L’esposizione inizia con i primi lavori dell’artista, eseguiti nei primi anni 90, che si occupa del razzismo e dei problemi di genere. Afferma il camminatore lo shock che è venuto ad Atlanta, un luogo in cui la gara era un argomento caldo che ha causato molte differenze, molti più che nella sua natia in california. Non invano, all’inizio degli anni ’90, gli Stati Uniti erano la scena di grandi cambiamenti in termini di genere e sesso con due grandi scandali, in Nuova Cork ea Los Angeles, che ha individuato le copertine dei giornali per giorni. Ma la sua produzione iniziale non è stata basata direttamente su questi due fatti, ma in altri momenti storici in cui le ingiustizie sociali erano ugualmente presenti. E li ha sviluppati introducendo una tecnica salvata del XVIII secolo, l’incorporazione di sagome tagliate che si adattavano ai disegni e ai dipinti o direttamente sulle pareti.
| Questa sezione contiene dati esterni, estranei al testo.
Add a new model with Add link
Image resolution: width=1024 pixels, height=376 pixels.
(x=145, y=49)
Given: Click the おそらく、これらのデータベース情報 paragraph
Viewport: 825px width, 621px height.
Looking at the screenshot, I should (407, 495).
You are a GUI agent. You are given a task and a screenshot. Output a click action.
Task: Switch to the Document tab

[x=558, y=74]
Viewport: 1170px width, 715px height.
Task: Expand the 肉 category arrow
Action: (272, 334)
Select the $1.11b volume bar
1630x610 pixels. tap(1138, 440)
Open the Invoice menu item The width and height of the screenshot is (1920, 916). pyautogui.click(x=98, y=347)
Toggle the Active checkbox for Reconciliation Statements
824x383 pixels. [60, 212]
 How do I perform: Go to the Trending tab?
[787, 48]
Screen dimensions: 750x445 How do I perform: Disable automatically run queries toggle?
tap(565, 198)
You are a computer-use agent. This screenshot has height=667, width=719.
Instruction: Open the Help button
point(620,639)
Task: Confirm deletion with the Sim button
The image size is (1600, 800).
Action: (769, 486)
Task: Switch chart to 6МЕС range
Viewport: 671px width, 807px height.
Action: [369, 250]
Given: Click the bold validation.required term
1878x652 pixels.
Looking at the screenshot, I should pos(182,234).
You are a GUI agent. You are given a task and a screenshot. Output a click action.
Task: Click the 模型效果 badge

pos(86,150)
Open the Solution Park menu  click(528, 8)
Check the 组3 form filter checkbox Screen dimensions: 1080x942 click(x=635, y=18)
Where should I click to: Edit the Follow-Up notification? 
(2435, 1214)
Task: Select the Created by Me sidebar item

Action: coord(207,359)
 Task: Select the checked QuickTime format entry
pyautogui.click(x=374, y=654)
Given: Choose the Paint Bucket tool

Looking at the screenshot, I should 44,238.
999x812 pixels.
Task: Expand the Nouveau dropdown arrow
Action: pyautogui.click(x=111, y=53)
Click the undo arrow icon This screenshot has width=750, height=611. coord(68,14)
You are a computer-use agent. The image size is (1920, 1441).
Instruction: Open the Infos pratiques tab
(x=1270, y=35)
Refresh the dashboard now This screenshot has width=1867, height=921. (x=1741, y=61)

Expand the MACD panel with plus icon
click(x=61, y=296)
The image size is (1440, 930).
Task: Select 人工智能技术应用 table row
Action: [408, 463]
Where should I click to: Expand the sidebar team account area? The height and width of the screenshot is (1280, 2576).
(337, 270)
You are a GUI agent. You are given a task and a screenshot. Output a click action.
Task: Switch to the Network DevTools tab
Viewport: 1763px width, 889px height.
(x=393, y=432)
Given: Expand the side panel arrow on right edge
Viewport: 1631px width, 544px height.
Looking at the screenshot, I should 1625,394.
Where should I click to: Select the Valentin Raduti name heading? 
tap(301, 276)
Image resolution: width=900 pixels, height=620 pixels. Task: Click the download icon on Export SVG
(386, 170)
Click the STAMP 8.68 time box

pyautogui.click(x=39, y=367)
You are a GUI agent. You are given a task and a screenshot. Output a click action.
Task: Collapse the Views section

Era tuo da allora un atteggiamento molto vicino a quello dei caricaturisti, con un punto satirico molto marcato.

è presente nel campione il grande muro una storia d’amore storica di una guerra civile come si è verificato tra le cosce dusky di un giovane negrees e il suo cuore, uno dei suoi pezzi paradigmatici di metà degli anni ’90. Il murale segue il modello contrassegnato dalla tradizione diciotto se si basa sui ciclami del S.XVIII. Il lavoro di Kara Walker ha un impatto visivo forte e immediato, ma non rimane solo lì. Uno degli interessi principali dell’artista è quello di provocare e agitare la consapevolezza dello spettatore e della domanda di risposte. “Voglio attirare lo spettatore, fallo entrare nella storia, voglio che tu attirasse intelettualmente da un contesto di bellezza”, dice. L’artista è consapevole che i temi della razza e della schiavitù sono delicati. Nel suo lavoro un alto livello di ambigöy è percepito che offre più alternative di interpretazione. Pertanto, lo zio Tom Mural, basato sul romanzo della cabina dello zio Tom, mostra un carattere sottomesso e immaturo, mentre nel romanzo di Harriet Beecher Store Tom, lo zio Tom appare come schiavo sofferente, un modello della virtù cristiana. Come in molti dei suoi lavori, Walker presenta reinterpretazioni di storie che abbiamo pensato di sapere pienamente.